Start Document excerpt

How It Works¶
Paperless NGX Dedupe uses a multi-stage pipeline to identify duplicate documents efficiently. This page explains each stage in plain terms.
Overview¶
The pipeline works in three broad phases:
- Sync documents from Paperless-NGX and prepare their text
- Index documents using probabilistic data structures (MinHash + LSH) to find candidate pairs without comparing every document to every other
- Score and group candidates using Jaccard and fuzzy text similarity, then cluster them for review
flowchart LR
A[Sync] --> B[Shingle]
B --> C[MinHash]
C --> D[LSH]
D --> E[Score]
E --> F[Cluster]
style A fill:#e8eaf6,stroke:#3f51b5
style B fill:#e8eaf6,stroke:#3f51b5
style C fill:#e8eaf6,stroke:#3f51b5
style D fill:#e8eaf6,stroke:#3f51b5
style E fill:#e8eaf6,stroke:#3f51b5
style F fill:#e8eaf6,stroke:#3f51b5
Step 1: Document Sync¶
When you trigger a sync, Paperless NGX Dedupe fetches documents from your Paperless-NGX instance via its REST API.
For each document, the sync process:
- Stores metadata (title, correspondent, document type, tags, dates)
- Extracts the full OCR text content
- Normalizes the text: lowercases, strips punctuation, collapses whitespace
- Computes a fingerprint (hash of the normalized text) so future syncs can skip unchanged documents
After the first full sync, incremental syncs only fetch documents that have changed.
Step 2: Shingling¶
Before comparing documents, the normalized text is split into overlapping word groups called shingles (also known as n-grams).
With the default ngramSize of 3, the sentence "the quick brown fox jumps" produces these shingles:
- "the quick brown"
- "quick brown fox"
- "brown fox jumps"
Each document becomes a set of shingles. Two documents that share many shingles have similar content, measured by the Jaccard similarity:
The shingle set is the foundation for all subsequent steps.
Documents with fewer words than minWords (default: 20) are skipped because short documents produce too few shingles for reliable comparison.
Step 3: MinHash Signatures¶
Comparing shingle sets directly is expensive -- each set can contain thousands of entries, and comparing every pair of documents would be O(n^2).
MinHash compresses each shingle set into a compact fixed-size signature (a list of 256 numbers by default, controlled by numPermutations). The key property is:
The probability that two MinHash signatures agree at any position equals the Jaccard similarity of the original shingle sets.

End Document excerpt
Start Supplied information

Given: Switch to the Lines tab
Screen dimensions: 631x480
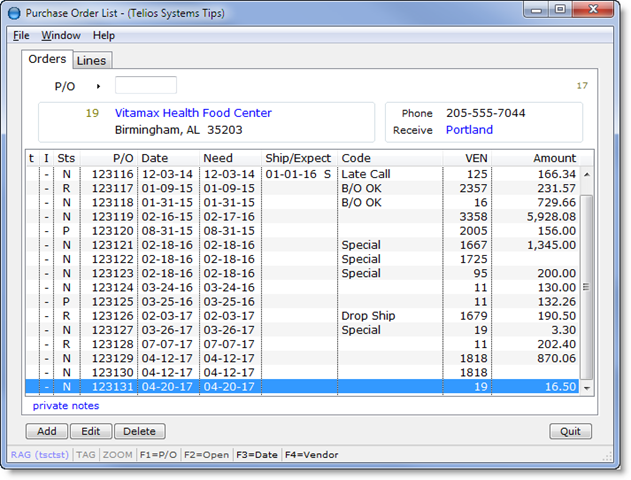Looking at the screenshot, I should point(92,61).
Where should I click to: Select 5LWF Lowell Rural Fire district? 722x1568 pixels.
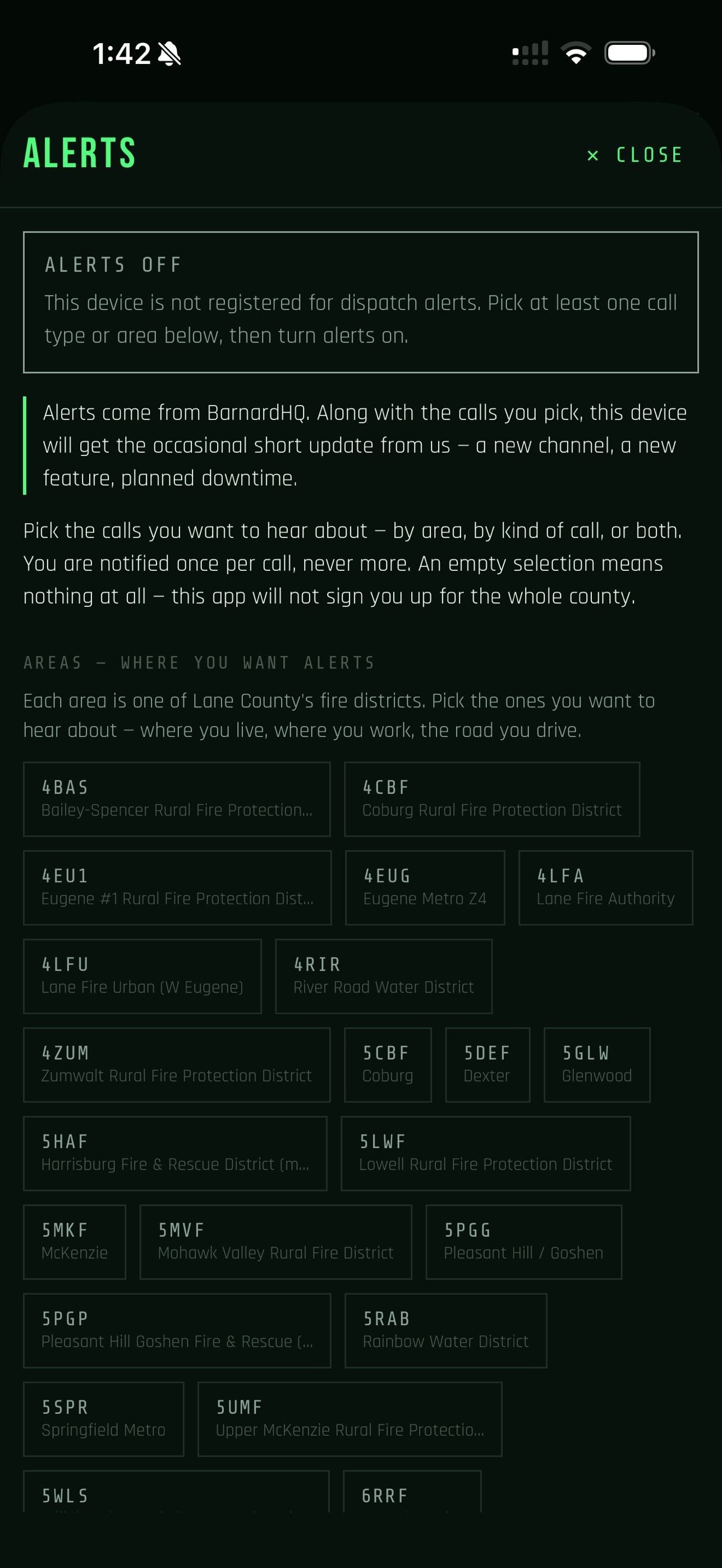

End Supplied information

Written instruction
According to the page on how Paperless NGX Dedupe works, why are documents with fewer words than minWords skipped during shingling? The material comes from a separate source.

Finished answer
Short documents produce too few shingles for a reliable comparison, so documents under the minWords threshold (20 words by default) are skipped.